Position-momentum uncertainty

As an example for a wave packet we chose plane waves whose amplituds obey a Gaussian distribution centered at $k_0$,

$$C\left(k\right)=C_0{\mathrm{e}}^{-{\left(\frac{a}{2}\right)}^2{(k-k_0)}^2}.$$

Then the one-dimensional wave packet results in

$$\psi (z,t)=C_0{\int }_{-\mathrm{\infty }}^{+\mathrm{\infty }}{\mathrm{e}}^{-{\left(\frac{a}{2}\right)}^2{(k-k_0)}^2}{\mathrm{e}}^{i(kz-\omega t)}\mathrm{d}k.$$

We examine the integration and determine for the case of $t=0$ the normalization constant $C_0=\sqrt{a}{\left(\pi \right)}^{3/4}$. The wave packet and propability denisty then read as

$$\psi (z,0)={\left(\frac{2}{\pi a^2}\right)}^{\frac{1}{4}}\cdot {\mathrm{e}}^{-{\left(\frac{z}{a}\right)}^2}{\mathrm{e}}^{i{k}_{0}z}$$

and

$${\left|\psi (z,0)\right|}^2=\sqrt{\frac{2}{\pi a^2}}\cdot {\mathrm{e}}^{-2{\left(\frac{z}{a}\right)}^2},$$

respectively.
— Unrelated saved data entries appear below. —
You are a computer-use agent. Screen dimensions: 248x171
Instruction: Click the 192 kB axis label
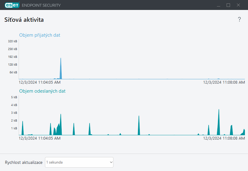pyautogui.click(x=13, y=57)

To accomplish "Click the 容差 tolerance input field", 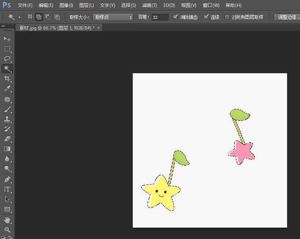I will (160, 17).
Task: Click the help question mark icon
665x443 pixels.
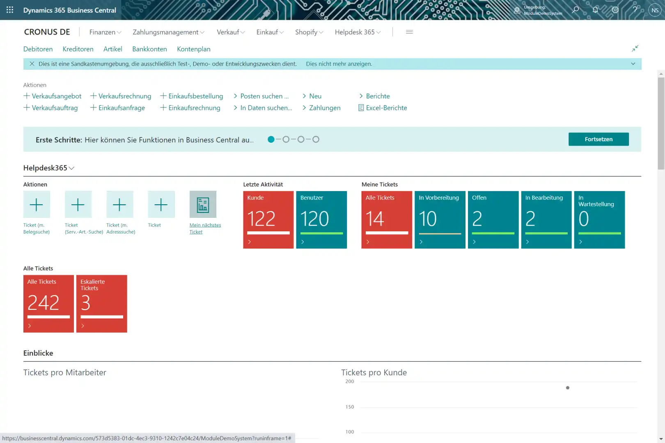Action: [635, 10]
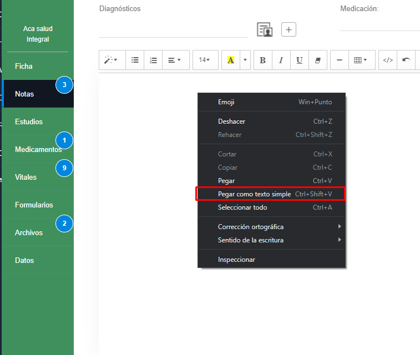The image size is (420, 355).
Task: Click the patient record icon near Diagnósticos
Action: (x=265, y=29)
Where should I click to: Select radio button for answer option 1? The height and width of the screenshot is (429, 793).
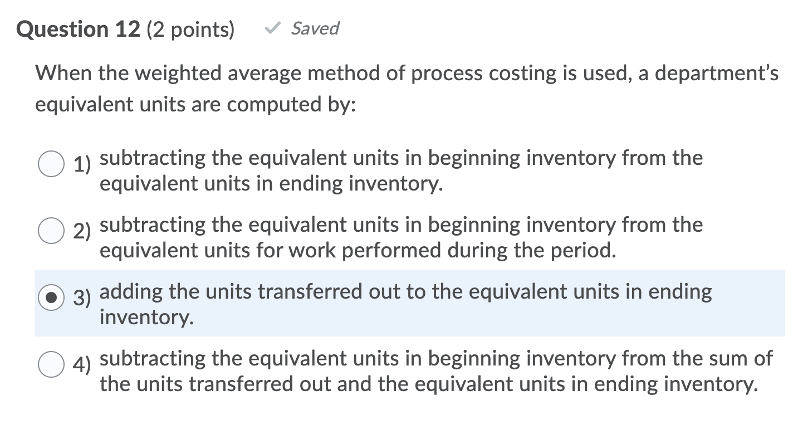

The latter obye the normalization condition.

Our wave packet exhibits a maximum at $z=0$. At $z_{1,2}=\pm a/2$ the propability density drops to ${\left|\psi (z,0)\right|}^2=1/\sqrt{\mathrm{e}}$ of teh maximum. Commonly, the width $z_1-z_2=\mathrm{\Delta }z=a$ is defined as full width of the wave packet.
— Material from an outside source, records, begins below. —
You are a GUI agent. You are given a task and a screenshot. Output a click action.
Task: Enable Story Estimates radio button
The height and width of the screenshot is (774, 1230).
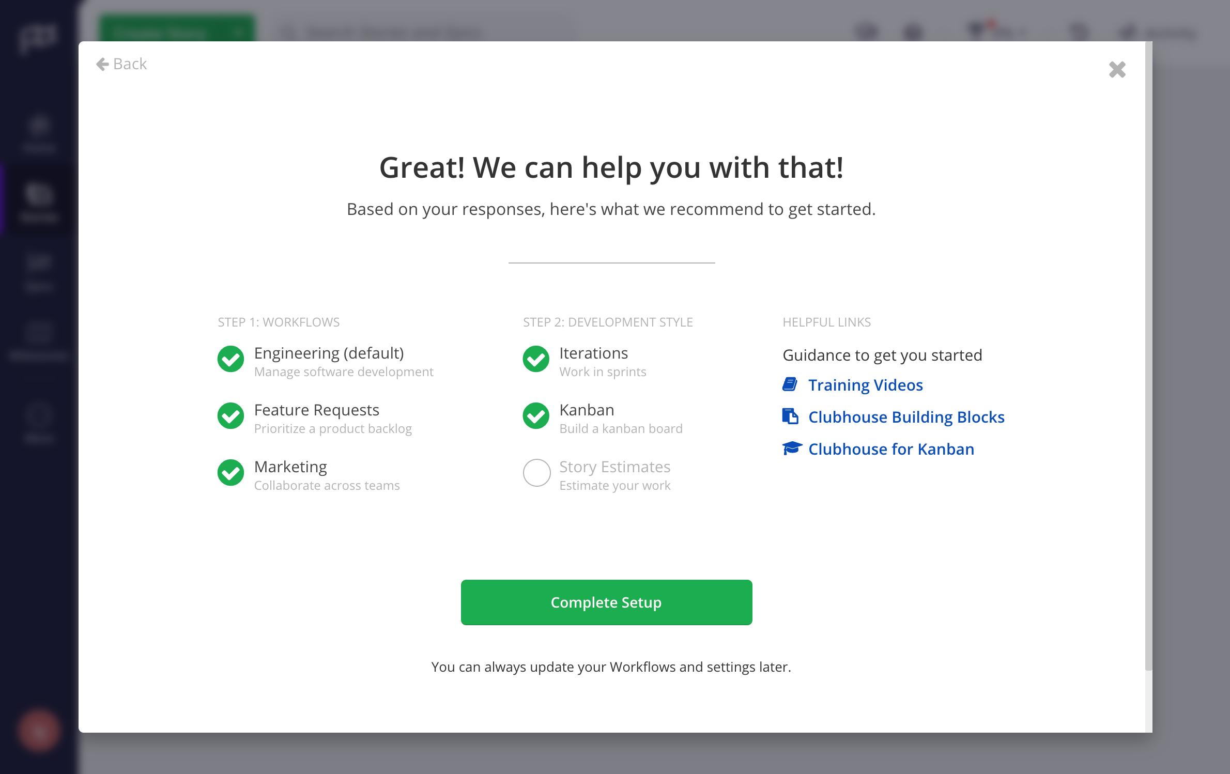pos(536,473)
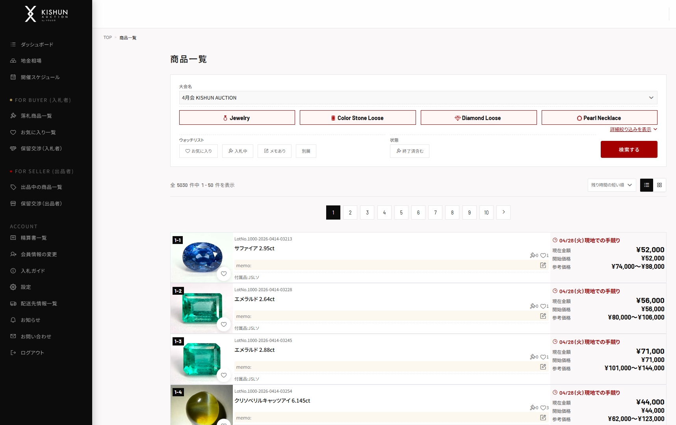Viewport: 676px width, 425px height.
Task: Go to page 5 of results
Action: [x=401, y=213]
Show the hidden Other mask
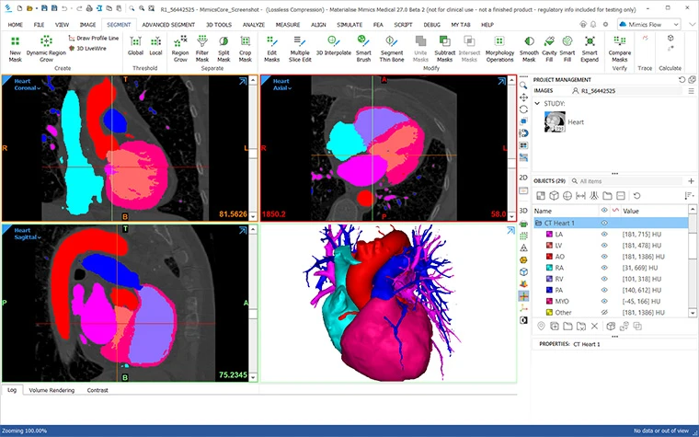Screen dimensions: 699x437 click(604, 313)
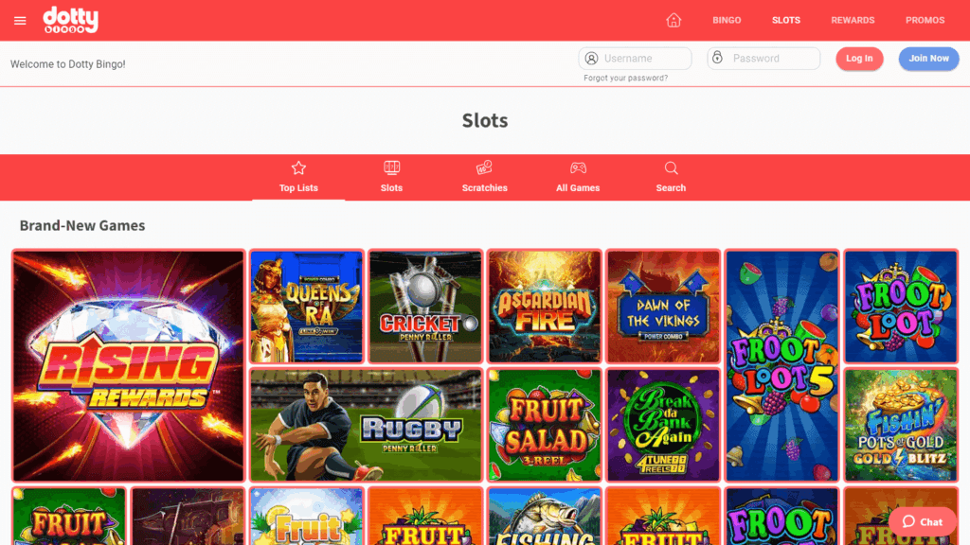
Task: Open the Slots reel icon tab
Action: point(391,168)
Concerning the wave number, the wave packet is comprised of plane waves which obey the amplitude distribution $C\left(k\right)$. If we know wonder for the width $\mathrm{\Delta }k=k_1-k_0$ fulfilling the condition ${\left|C\left(k\right)\right|}^2=C_0^2/\sqrt{\mathrm{e}}$, it deriectly follows $\mathrm{\Delta }k=1/a$.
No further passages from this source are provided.